Exercise prompt: Show each line of the rows below that contains the string "Task", copying the whole line.

------ Listed records

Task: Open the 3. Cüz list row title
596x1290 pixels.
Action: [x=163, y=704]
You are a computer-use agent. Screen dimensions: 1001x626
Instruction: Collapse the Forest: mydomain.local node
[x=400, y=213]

------------
------ Listed records

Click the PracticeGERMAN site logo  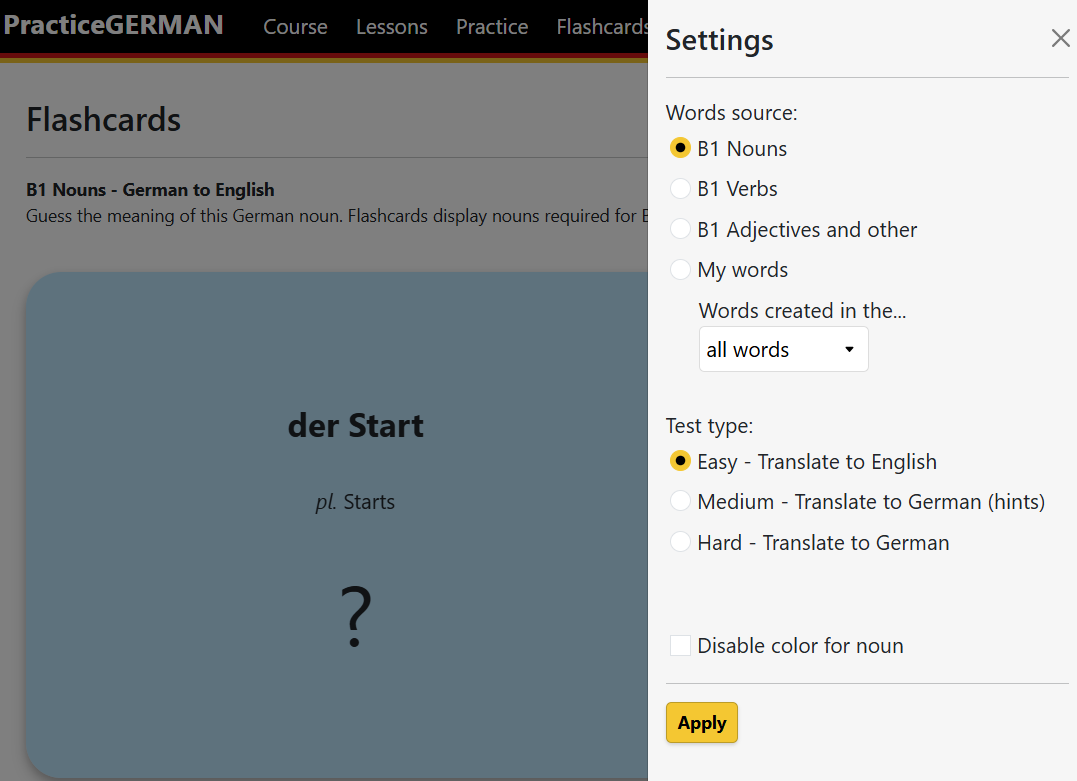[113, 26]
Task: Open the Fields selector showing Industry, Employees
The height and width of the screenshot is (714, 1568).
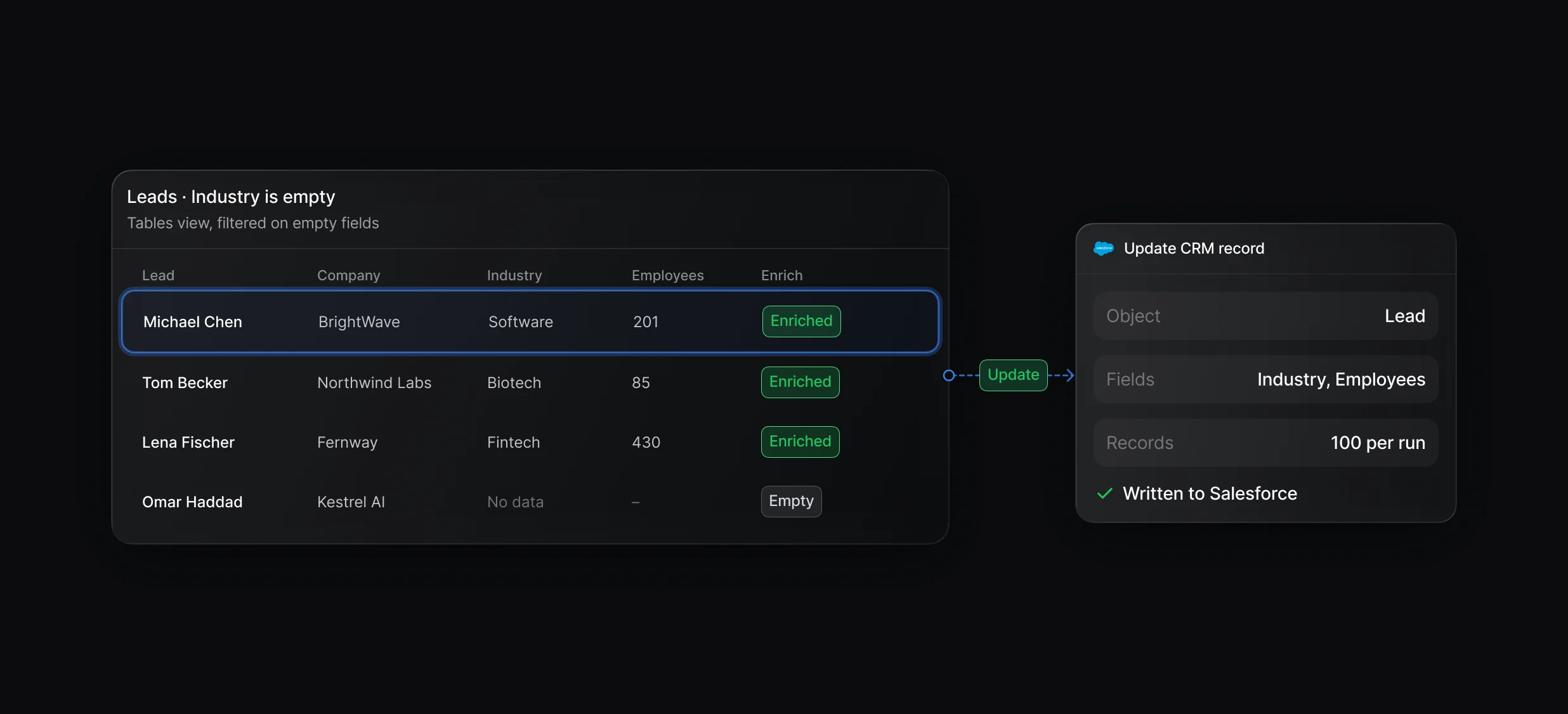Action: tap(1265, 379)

------------

Full solution:
Task: Open the 3. Cüz list row title
Task: Open the Fields selector showing Industry, Employees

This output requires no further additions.